=== DIRECTIONS FOR THIS TASK ===
The answer is to be the data that follows, transcribed exactly, minus its pictures.

Stored items

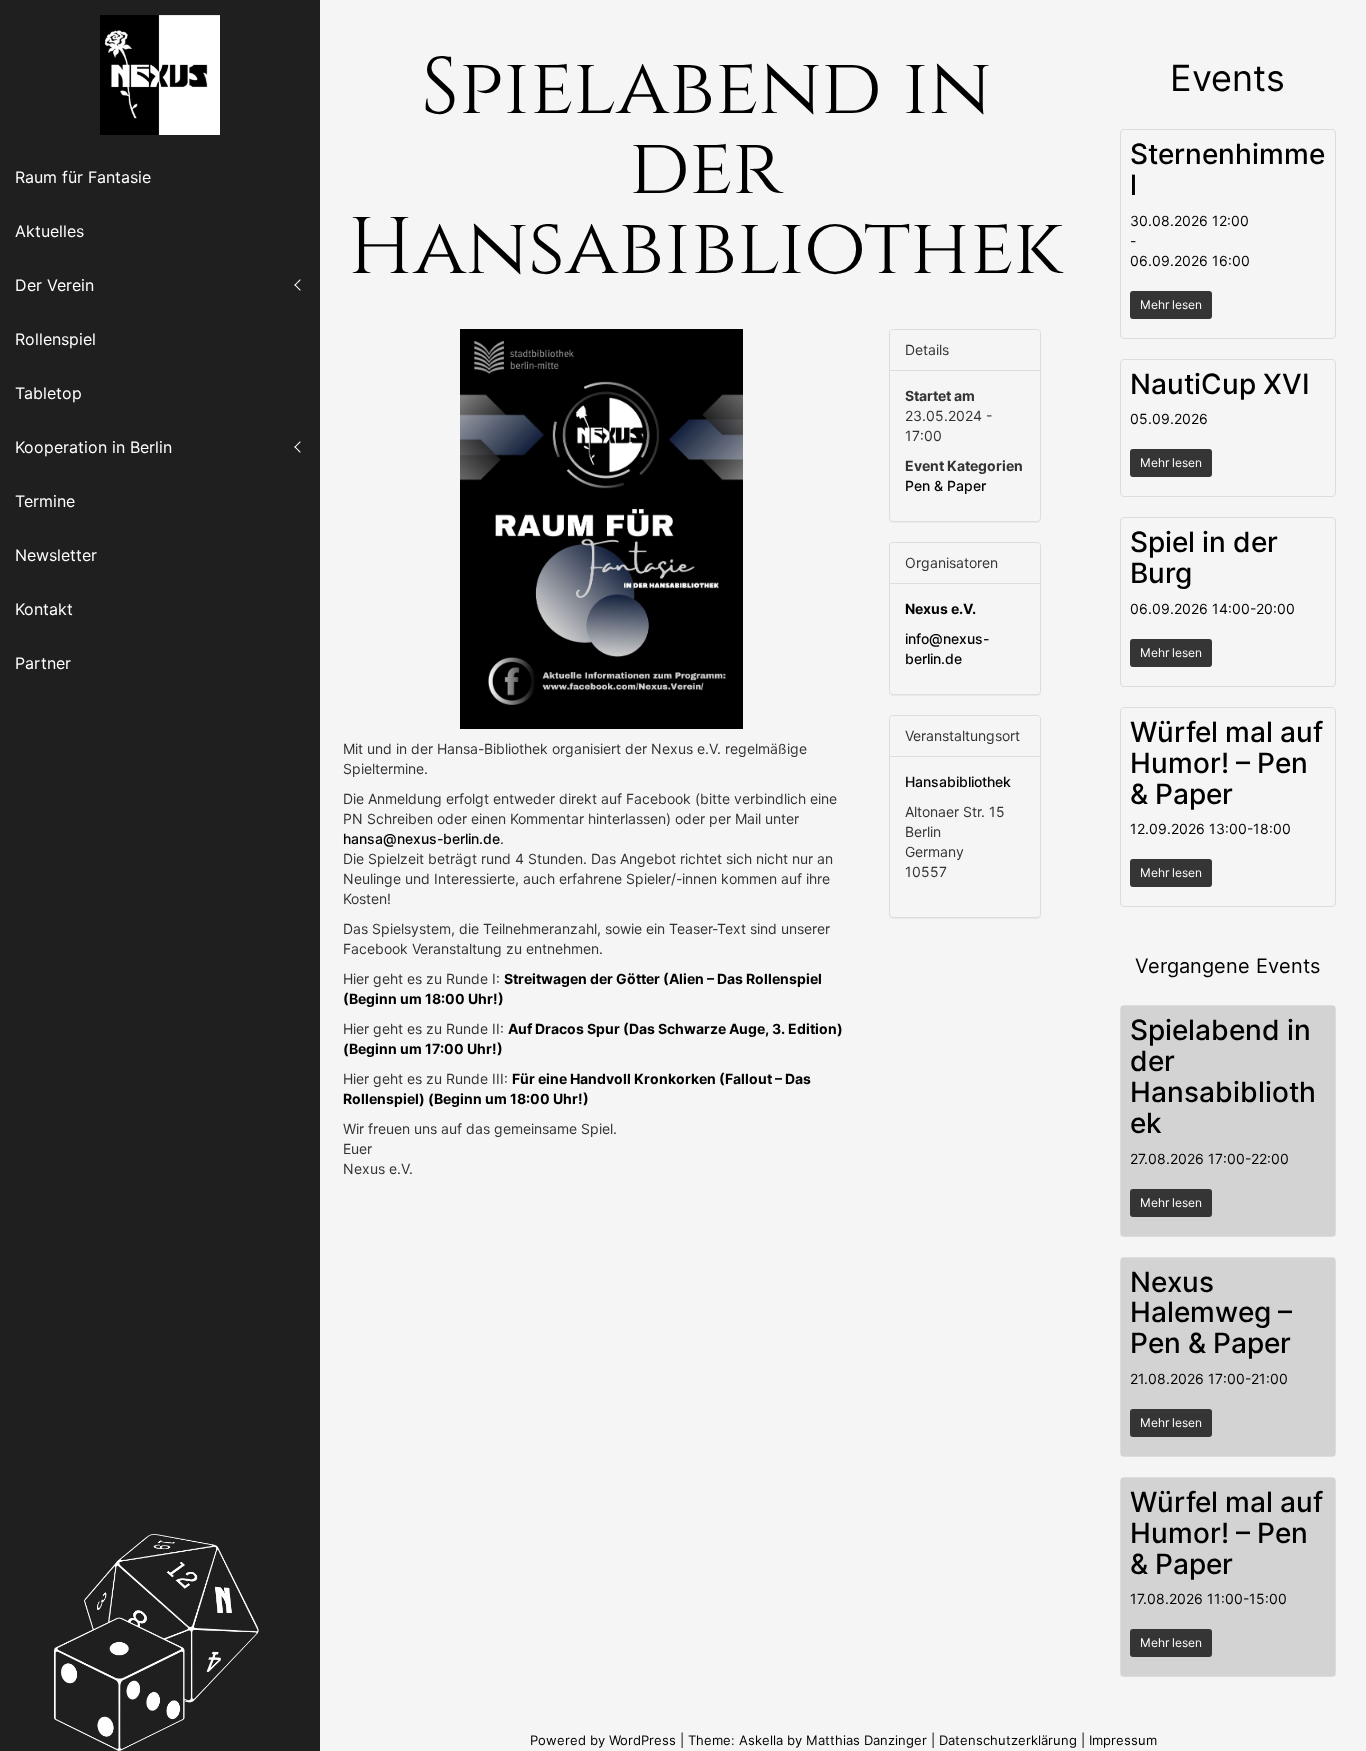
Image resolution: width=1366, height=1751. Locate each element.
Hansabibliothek (958, 781)
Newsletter (56, 555)
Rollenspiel (55, 339)
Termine (45, 501)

=== RESULT ===
Image resolution: width=1366, height=1751. Locate each element.
Hansabibliothek (958, 781)
Newsletter (56, 555)
Rollenspiel (55, 339)
Termine (45, 501)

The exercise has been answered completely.